Todos sabemos que para ver los espectáculos más grandes de la tierra, hay que hacer sacrificios, y el nuestro viene siendo madrugar. Así que a las 5:30 AM ya estamos en el embarcadero, con varios de nuestros colegas de trekking que también quieren disfrutar de la visión de estos hombres, preparados para embarcarnos en un bote largo y estrecho que tiene espacio para 6 asientos individuales. Cámara en mano, palillos en los ojos y café en el estómago iniciamos la búsqueda del pescador de una pierna.

niebla

No es hasta que no pasan unos 20 minutos desde que salimos del pequeño puerto que empezamos a obtener instantáneas de estos hombres, héroes del equilibrio. Algunos con redes estándares, otros con redes más exóticas, esas que os contábamos antes, las cónicas, aunque en verdad son los menos. No importa, todos ellos cumplen la norma básica, su forma de remar que es la que les ha dado la habilidad de destacar frente a los pescadores de otros lugares, y es que nunca habíamos visto nada igual.

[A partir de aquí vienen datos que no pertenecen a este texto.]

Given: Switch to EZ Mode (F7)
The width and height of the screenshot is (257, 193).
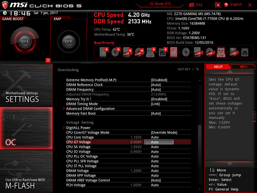Looking at the screenshot, I should [x=160, y=4].

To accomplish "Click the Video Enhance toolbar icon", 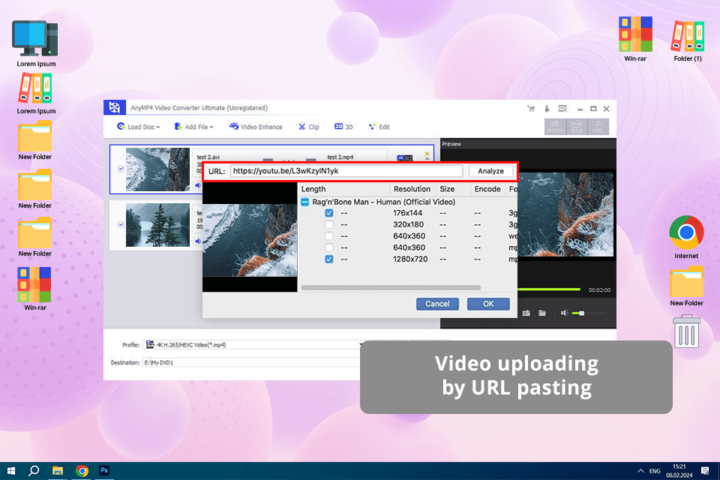I will (256, 127).
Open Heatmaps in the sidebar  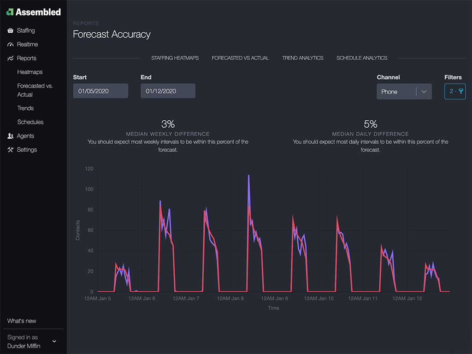[30, 72]
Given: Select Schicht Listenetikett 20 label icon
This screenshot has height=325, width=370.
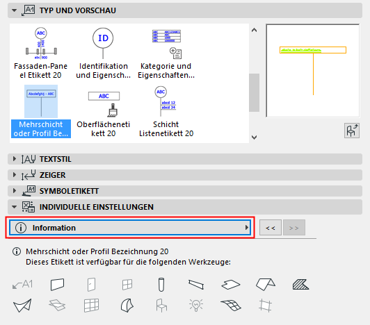Looking at the screenshot, I should click(x=166, y=101).
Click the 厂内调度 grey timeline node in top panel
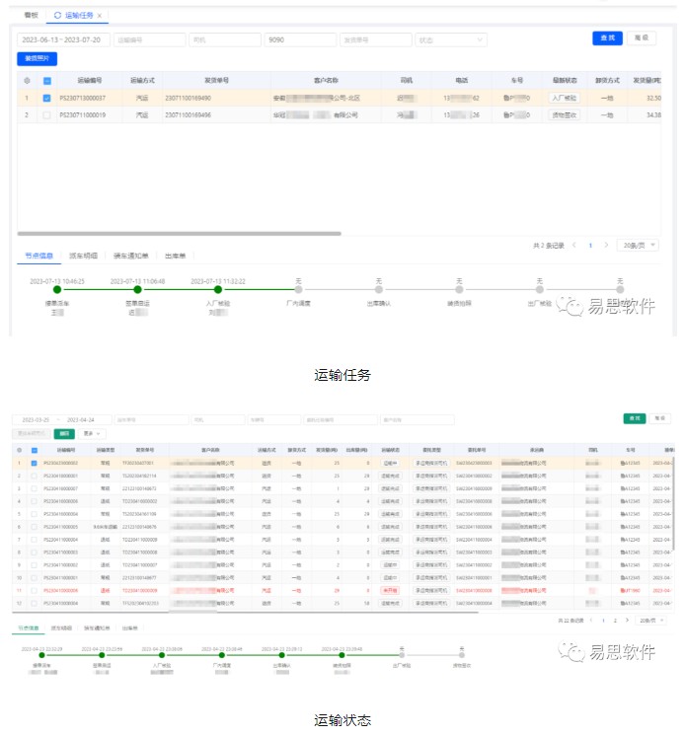 coord(297,290)
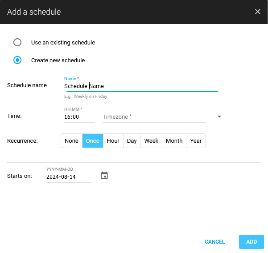Screen dimensions: 268x253
Task: Pick the Day recurrence option
Action: point(132,141)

El ambiente ayuda a crear una estampa idílica, cómo nos gustan los amaneceres, con sus colores, con su silencio, con su tranquilidad, es la hora alegre para nosotros, los ojos se nos colman de recuerdos, la brisa nos trae un remanso de paz y las manos recorren la superficie del agua como queriendo hallar el secreto de estos hombres, tal vez se esconda en las aguas que les dieron la posibilidad de convertirse en lo que son.

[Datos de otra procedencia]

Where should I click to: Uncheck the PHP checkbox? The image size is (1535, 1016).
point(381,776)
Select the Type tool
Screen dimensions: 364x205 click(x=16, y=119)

Cuando el sol empieza a despuntar y la niebla baja a dispersarse podemos ver con más claridad el gran número de barcas que están faneando. Algunos son más tímidos y apenas se atreven a mirarnos, o tal vez están disfrutando de su hora feliz también y no quieren interrupciones. Aunque a otros no les importa que nos acerquemos y observemos cómo trabaja, parece no notar si quiera nuestra presencia, mientras con su pierna-remo dibuja círculos en el agua y comienza a desaparecer entre la niebla que aun anda por los alrededores.

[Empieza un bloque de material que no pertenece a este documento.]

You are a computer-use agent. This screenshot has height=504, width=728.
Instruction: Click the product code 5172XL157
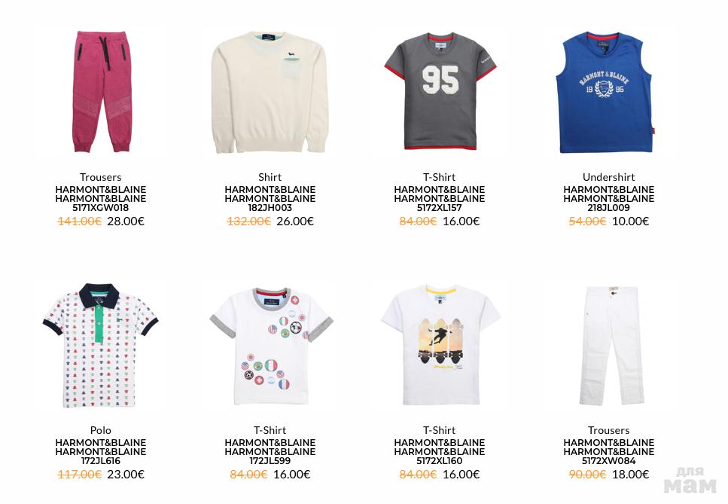coord(439,208)
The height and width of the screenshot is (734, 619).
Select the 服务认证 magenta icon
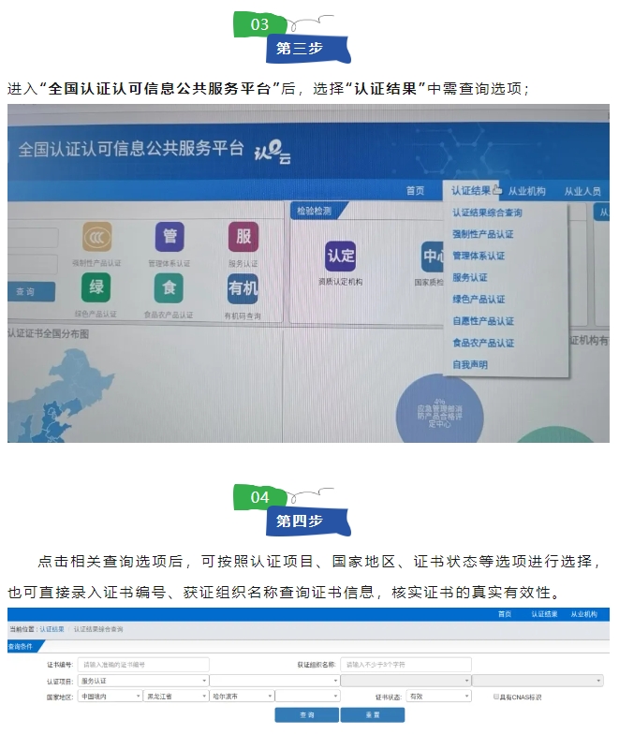(x=243, y=236)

El resto del día, con más calor que ningún otro día, lo pasamos visitando los alrededores del lago, y es que aquí hay de todo. Se podría decir que el pueblo está y vive en el lago, con sus casas flotantes, con sus coches-barca para desplazarse, con su mercado flotante lleno de vida, de peces, de colores, de frutas, de gente, de niños, de bullicio y de felicidad.